それはとにかく、そうやって今までは田んぼの中だけ、稲だけを見ていたのが、ただの虫、自然の生き物を自分が育てているんだと百姓が感じはじめたときから、川と田んぼの関係まで目が広がったということです。川の工事のあり方、川と田んぼの生き物の行き来ほどうあるべきかというところにまでだんだん関心が向いてきたということです。ただ、こうなると完全に稲作技術を逸脱してしまっています。今までの日本の農学、農業研究機関は、そういう世界はまったく研究していません。そういうのをやってこられたのが、あとでコーディネートされる小野先生たちのグループなのです。つまり、農業の範疇からはみ出てしまったわけです。

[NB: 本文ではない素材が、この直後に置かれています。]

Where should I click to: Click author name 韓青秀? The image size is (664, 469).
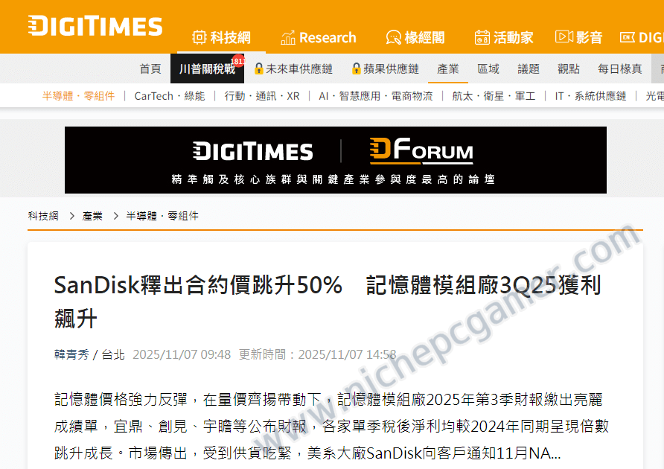(71, 354)
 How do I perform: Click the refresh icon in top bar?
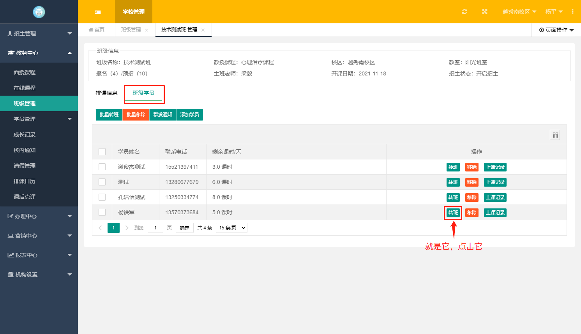coord(464,12)
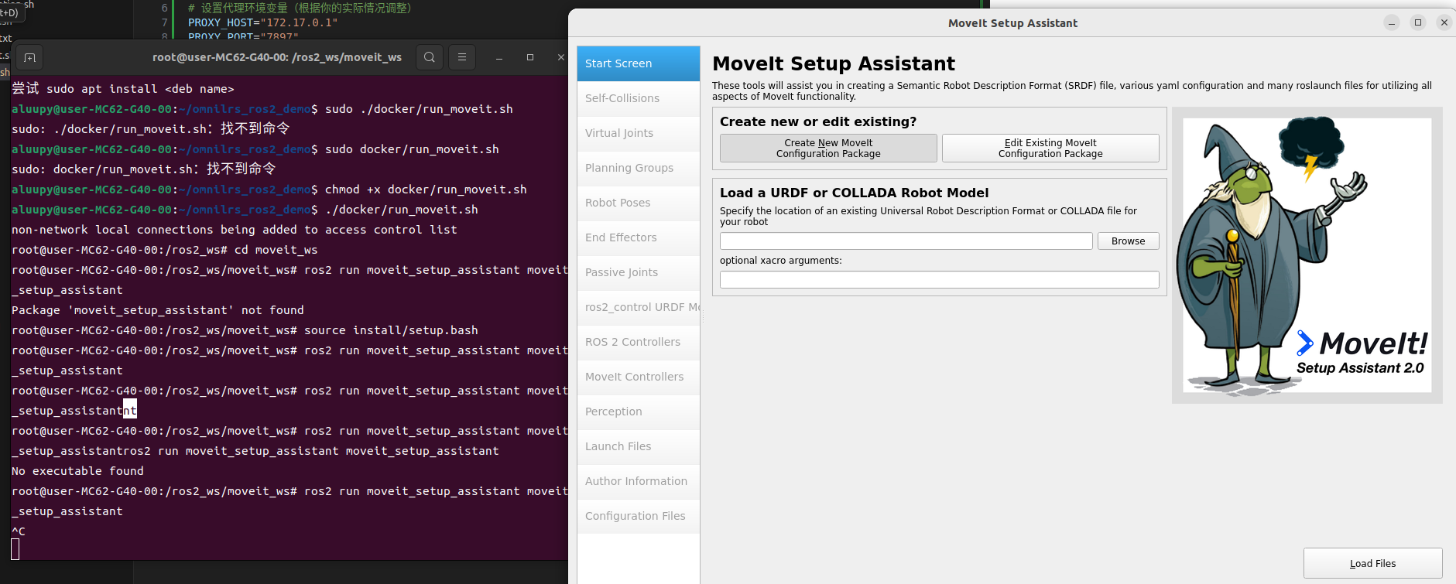Minimize the terminal window
This screenshot has height=584, width=1456.
[499, 58]
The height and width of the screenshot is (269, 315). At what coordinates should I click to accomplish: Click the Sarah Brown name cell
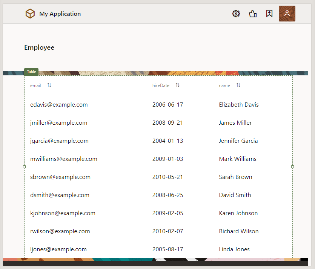point(235,177)
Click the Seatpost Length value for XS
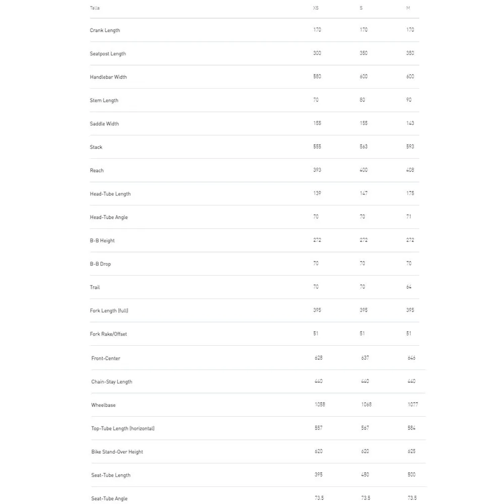Screen dimensions: 504x504 tap(317, 53)
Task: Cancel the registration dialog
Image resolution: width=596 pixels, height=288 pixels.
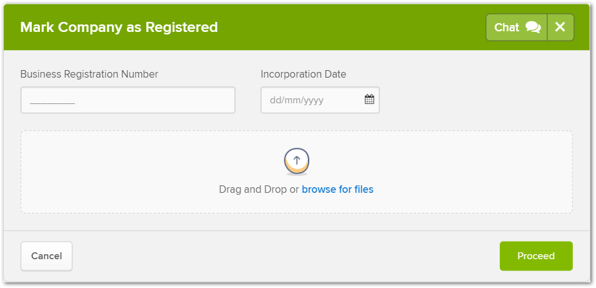Action: click(46, 256)
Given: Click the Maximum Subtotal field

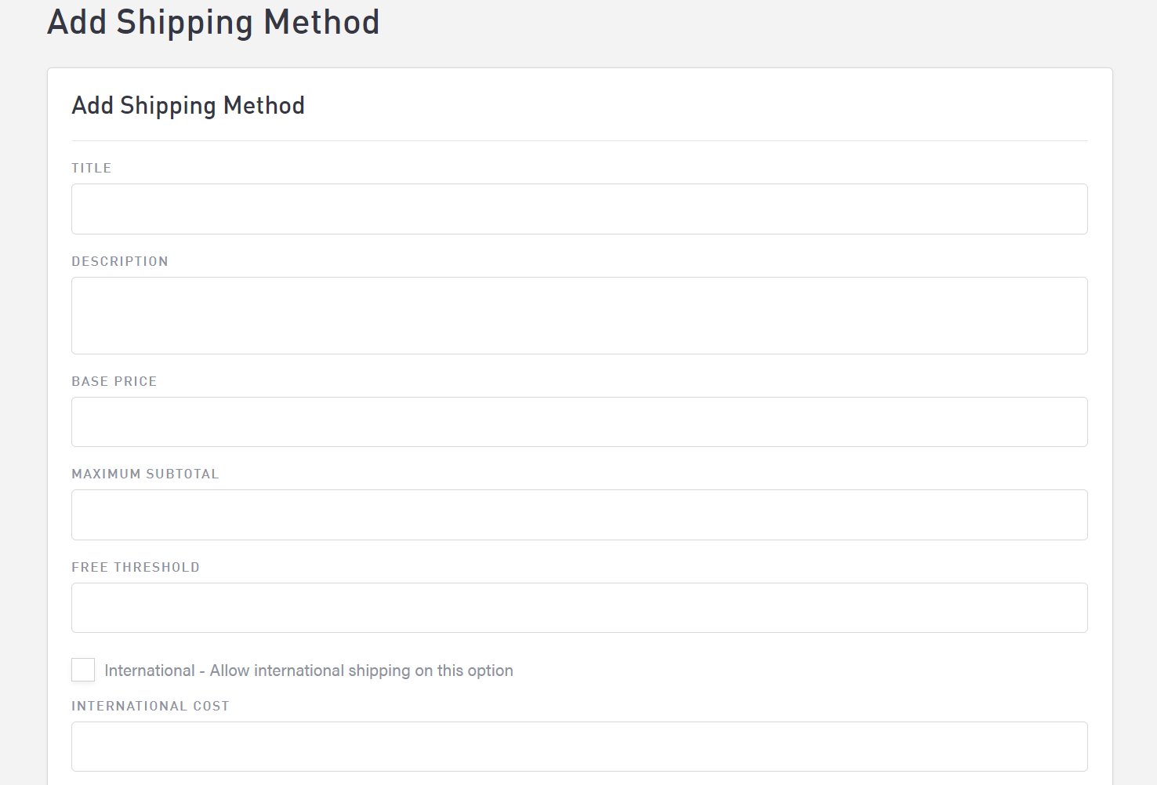Looking at the screenshot, I should pos(579,514).
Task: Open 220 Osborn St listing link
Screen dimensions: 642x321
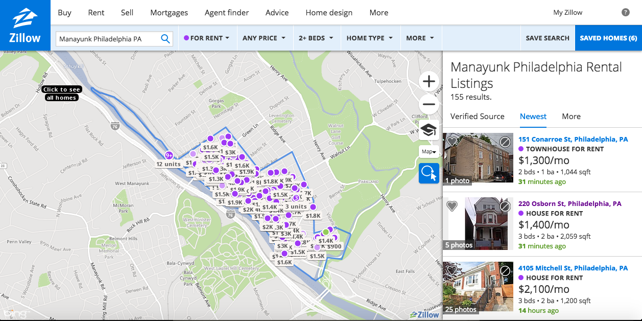Action: [569, 203]
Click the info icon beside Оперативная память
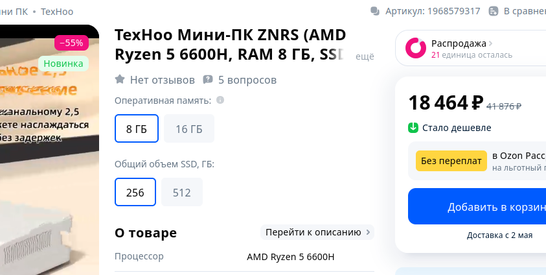 click(220, 101)
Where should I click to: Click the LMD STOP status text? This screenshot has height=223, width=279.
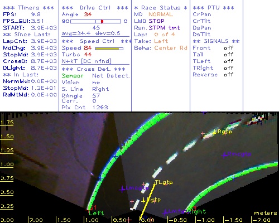pos(149,21)
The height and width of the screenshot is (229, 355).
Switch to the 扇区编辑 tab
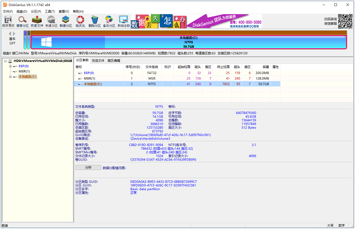(114, 60)
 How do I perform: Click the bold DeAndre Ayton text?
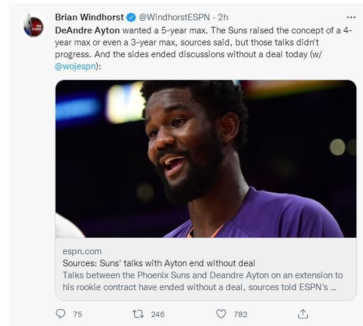(x=87, y=29)
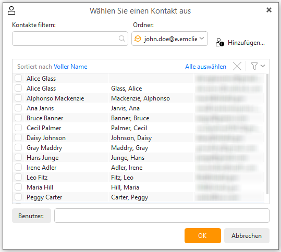Enable the checkbox for Irene Adler
Image resolution: width=281 pixels, height=252 pixels.
18,167
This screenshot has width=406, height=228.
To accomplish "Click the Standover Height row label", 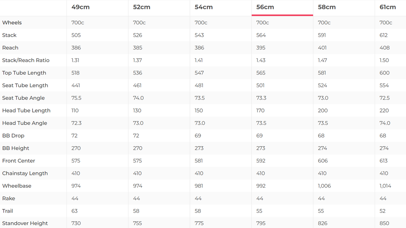I will pos(25,223).
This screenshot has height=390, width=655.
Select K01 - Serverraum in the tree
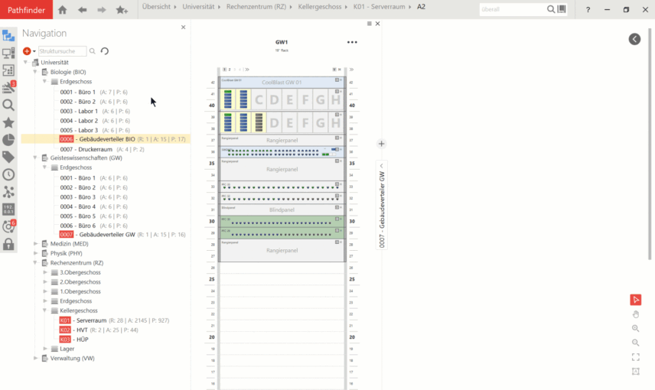click(x=90, y=320)
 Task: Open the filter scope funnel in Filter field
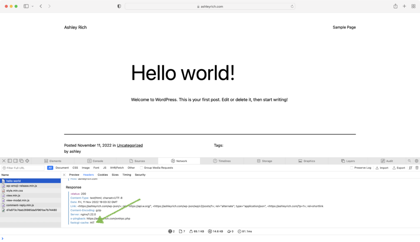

そうすると、これは百姓のボランティアでやるしかないという格好になるわけです。僕自身は、これも農業だと思っています。メダカ、ドジョウを育てる、ゲンゴロウ、トンボを育てる、川を豊かにしていく、これも農業の一部なのです。農業の一部というか、農業そのものなのです。それをきちんと農業政策が評価してこなかったから日本の環境はこれだけおかしくなってきたわけで、それを政策転換してきちんと評価しようではないか、本来、それが明日投票の参議院選の争点になるべきだというのが、今日の西日本新聞の社説です。
■農薬:田んぼ→川→海
では、そこから海にどうやって思いが広がっていくのかとなると、まだまだ私たちは実感としてとらえていません。ただ、残念なことを少し報告しておきますが、別の方向から海というのは身近に見えてきています。今、ダイオキシンという物質が注目を浴びています。環境ホルモンそのものなのですが、実は日本の水田というのは相当ダイオキシンで汚染されているのはご存じですか。これは残念なことなのですが、かつてダイオキシンを含む除草剤を日本全国の水田で使っていました。それがいまだに残留しているというのが先日の愛媛大学の発表で明らかになって、僕もがっくりきたのです。しかも、その除草剤というのが福岡県が生産している除草剤でした。もう15年たちましたから名前もきちんと明かしますが、MOという除草剤です。あるいは、サターンMという除草剤です。MOというのは三井東圧大牟田が開発して、多いときは福岡県の水田の約7割ぐらいで使われていました。この中に不純物としてダイオキシンが入っていたわけです。
これを我々は15年前に知りまして、「うわー、これはやばいぞ」と。